Personal details
- Born: 1696
- Died: 1754

= George Crowle =

British Whig politician

George Crowle (11 May 1696 – 1754), of Springhead, near Hull, Yorkshire was a British Whig politician who sat in the House of Commons from 1724 to 1747.

== Early life ==
Crowle was the eldest son of William Crowle, merchant of Hull, and his wife Dorothy Oates, daughter of Richard Oates of Pontefract. His father served as chamberlain of the borough of Hull in 1688 and 1689. His grandfather, Alderman George Crowle, was sheriff of Kingston upon Hull in 1657, and mayor in 1661 and 1679, Crowle married his cousin Ellennor.

==Career==
Crowle stood for Kingston upon Hull at the 1722 British general election but was unsuccessful. He was returned two years later as Member of Parliament for Hull at a fiercely contested by-election on 23 January 1724 and was returned again in a contest at the 1727 British general election. In Parliament he supported Walpole, who gave him a place as Commissioner for Victualling the Navy in 1732. At the 1734 British general election he was returned again in a contest at Hull.
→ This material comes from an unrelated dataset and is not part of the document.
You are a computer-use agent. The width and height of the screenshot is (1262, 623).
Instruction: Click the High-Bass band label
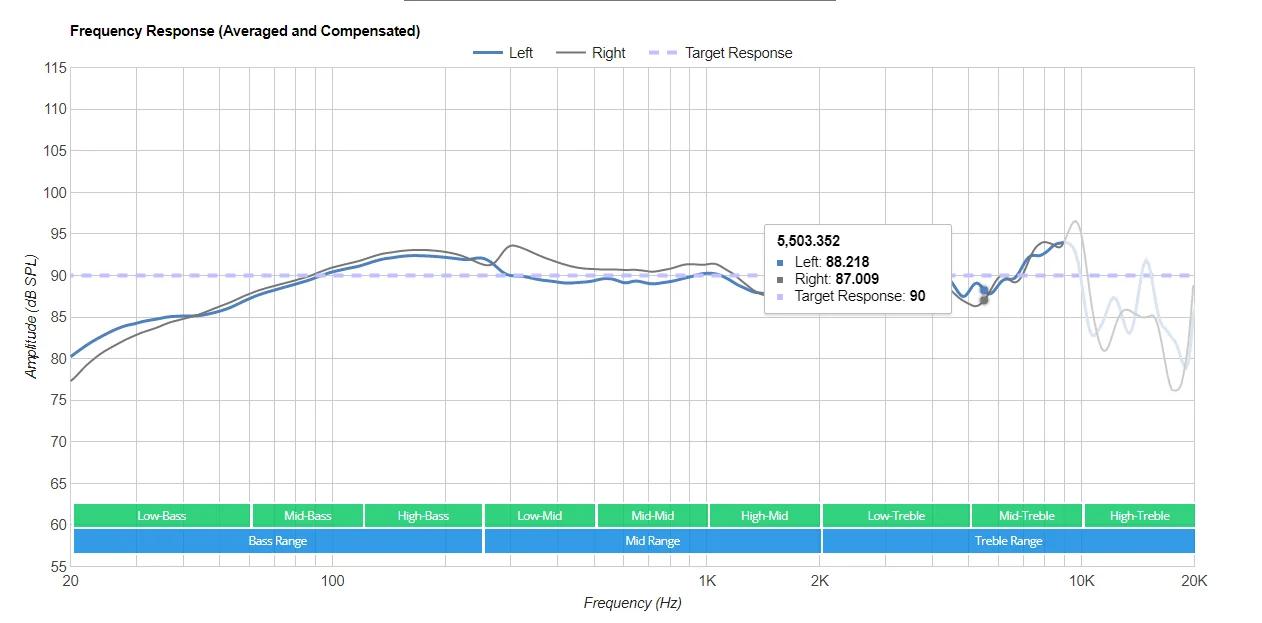pyautogui.click(x=423, y=516)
He was appointed an extra Commissioner of the navy in 1738 and in 1740 as comptroller of storekeepers’ accounts for the navy instead, a post he retained until 1752. At the 1741 British general election he was returned unopposed at Hull. By the House of Commons Disqualification Act 1741 (15 Geo. 2. c. 22), his post became incompatible with a place in Parliament at the 1747 British general election so he vacated his seat and gave his interest to the government candidate, Lord Robert Manners against his brother Richard. He was getting into debt and in 1752 he became a consul at Lisbon, probably to avoid his creditors. It was said he was ignorant of mercantile affairs and took sides with the Portuguese against Britain.

==Death and legacy==
Crowle died heavily in debt on 18 July 1754, leaving two sons and a daughter. His sister Elisabeth married Daniel Wilson, another MP.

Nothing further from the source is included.